Business Tax - What Do You Owe?
One of the challenges for business owners is knowing how to accurately determine the amount of business tax
they will owe the IRS each year. Savvy owners are able to predict what
their tax obligation is going to be, and plan accordingly.
In
order to make a projection that is anywhere close to your actual
business tax you need to know what things determine that final amount.
The answer lies in understanding your Profit and Loss Statement.
Income
The first thing you need to focus on is your
businesses income. In a nutshell, your income is your earnings minus
the cost of goods sold and your inventory.
Start by figuring up how much you earned in
sales for the year. If your business provides a service, your sales are
the fees you earn for providing your service.
Don't be
concerned with the amount just yet. Your business will pay business
taxes on the amount of profits you earn, not the amount of your sales.
The amount of sales is used to figure state sales tax, which is different from your federal business tax.
The
next step is to subtract the cost of the goods sold. That is the amount
that you had to spend in order to make the products that you sold. You
will also need to subtract out the amount of products that are sitting
in inventory. You will value your inventory at the cost of the
products, not how much you are selling them for.
The number
you have remaining is your total income for the accounting period. You
haven't arrived at the number you will use for paying your business
taxes yet. You are still showing how you arrived at your businesses
profit or loss for the year.
Expenses
All of the money you spend conducting your business
can be declared as a tax write-off when you are preparing your business
taxes. If you have employees, the salary you pay them is a business
expense. Anything you spend on rent, utilities, office supplies,
licenses, insurance, and marketing can all be used as business
expenses.
All of these things are listed in the "expenses"

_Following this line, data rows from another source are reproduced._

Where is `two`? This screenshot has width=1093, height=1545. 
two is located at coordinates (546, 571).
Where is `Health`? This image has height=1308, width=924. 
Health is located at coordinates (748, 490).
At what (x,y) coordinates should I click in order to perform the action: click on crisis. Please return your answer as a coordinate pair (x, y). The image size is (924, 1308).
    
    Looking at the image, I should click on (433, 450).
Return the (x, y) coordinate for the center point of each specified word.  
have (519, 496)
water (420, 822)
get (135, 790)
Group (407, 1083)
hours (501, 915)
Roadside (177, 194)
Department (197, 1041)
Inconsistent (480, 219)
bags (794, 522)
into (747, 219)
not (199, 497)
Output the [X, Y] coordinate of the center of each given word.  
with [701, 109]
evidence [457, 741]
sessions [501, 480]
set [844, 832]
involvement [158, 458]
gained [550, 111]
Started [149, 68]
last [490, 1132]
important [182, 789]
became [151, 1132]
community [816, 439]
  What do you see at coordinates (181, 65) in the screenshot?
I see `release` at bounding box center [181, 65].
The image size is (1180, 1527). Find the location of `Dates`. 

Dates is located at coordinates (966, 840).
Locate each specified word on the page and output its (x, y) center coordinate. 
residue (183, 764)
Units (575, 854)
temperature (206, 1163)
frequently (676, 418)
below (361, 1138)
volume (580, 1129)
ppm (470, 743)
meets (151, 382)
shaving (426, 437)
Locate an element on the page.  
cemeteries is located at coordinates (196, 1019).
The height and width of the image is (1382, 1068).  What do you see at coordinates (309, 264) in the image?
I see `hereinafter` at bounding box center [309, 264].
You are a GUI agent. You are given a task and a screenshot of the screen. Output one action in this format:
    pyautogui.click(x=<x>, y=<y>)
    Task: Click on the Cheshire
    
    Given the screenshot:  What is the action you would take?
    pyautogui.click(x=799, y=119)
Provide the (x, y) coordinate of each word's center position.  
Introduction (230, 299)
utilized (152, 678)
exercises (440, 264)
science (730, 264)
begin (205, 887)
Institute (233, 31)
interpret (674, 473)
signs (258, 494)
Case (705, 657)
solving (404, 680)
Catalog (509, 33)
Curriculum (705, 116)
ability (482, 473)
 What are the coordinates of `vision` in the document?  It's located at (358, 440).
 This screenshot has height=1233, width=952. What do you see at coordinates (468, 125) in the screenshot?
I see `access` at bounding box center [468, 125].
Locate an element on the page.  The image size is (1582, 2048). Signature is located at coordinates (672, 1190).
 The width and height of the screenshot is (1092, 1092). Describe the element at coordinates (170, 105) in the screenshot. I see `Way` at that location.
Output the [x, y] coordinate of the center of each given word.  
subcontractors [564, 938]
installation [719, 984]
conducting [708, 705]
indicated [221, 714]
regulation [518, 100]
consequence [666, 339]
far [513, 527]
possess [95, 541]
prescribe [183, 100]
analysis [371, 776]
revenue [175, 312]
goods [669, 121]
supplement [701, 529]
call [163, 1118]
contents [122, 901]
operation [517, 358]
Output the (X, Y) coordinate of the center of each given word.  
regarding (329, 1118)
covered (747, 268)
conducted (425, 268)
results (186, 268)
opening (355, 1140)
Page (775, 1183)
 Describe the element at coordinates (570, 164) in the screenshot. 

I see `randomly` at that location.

area of the Profit and Loss Statement. When you get your total amount
of expenses figured out, that amount is subtracted from your "total
income" line. The amount you have remaining is your business's net
income. That is the amount you will use for determining your business
tax amount.
If your net income is a positive number, your
business showed a profit. If that number is negative, your business
suffered a loss. A profit means that you owe the IRS taxes. If your
business had a loss you will not pay any tax for that year.
Proving Your Numbers
It is important that you keep excellent records of
your business transactions throughout the year. If you are ever audited
the Internal Revenue Service is going to want to see proof of any and
all items listed. If the numbers seem reasonable they may not demand
proof but there are times when they will be very adamant about seeing
documentation.
Questionable Amounts
There
may be times when some of the numbers on your Profit and Loss Statement
seem excessive. You may have started a marketing blitz that caused your
advertising line to seem too high, or you may have a huge drop in sales
for some reason, or you may have expanded quickly, showing a sharp
spike in expenses.
Whenever numbers seem out of line,
especially when compared to previous years, the IRS takes notice. If
the numbers are too far out of line it could trigger an audit. Because
these numbers affect your business taxes, the IRS is going to demand
that you can explain and show proof why the numbers are so different.
Excessive Losses
The IRS assumes that you are in business to make a
profit. They want to be sure to collect the business tax on those
profits. If there are several years in a row that your business shows a
loss, they will want you to prove that you really did lose money.
As
long as you can prove that you really do not owe any business taxes,
you will be all right, but you need to show proof that all of your
numbers are correct. That is why you need to be in the habit of saving
every receipt or piece of documentation in order to show that the
numbers you are using on your business tax filings are 100% correct.
To
learn more about how to determine your business taxes, you can talk to
a SCORE counselor for free advice. You can find them online at http://www.score.org/index.html.
Points to Keep in Mind
- You will pay business tax on any profits your business earns.
- Sales do not equal profits. You need to subtract your expenses to get to your profits.
- You need to be able to document every item that is on your business tax returns.
- You can determine the amount you will be taxed on by competing your business's Profit and Loss Statement.
- You pay taxes on net income, not total income.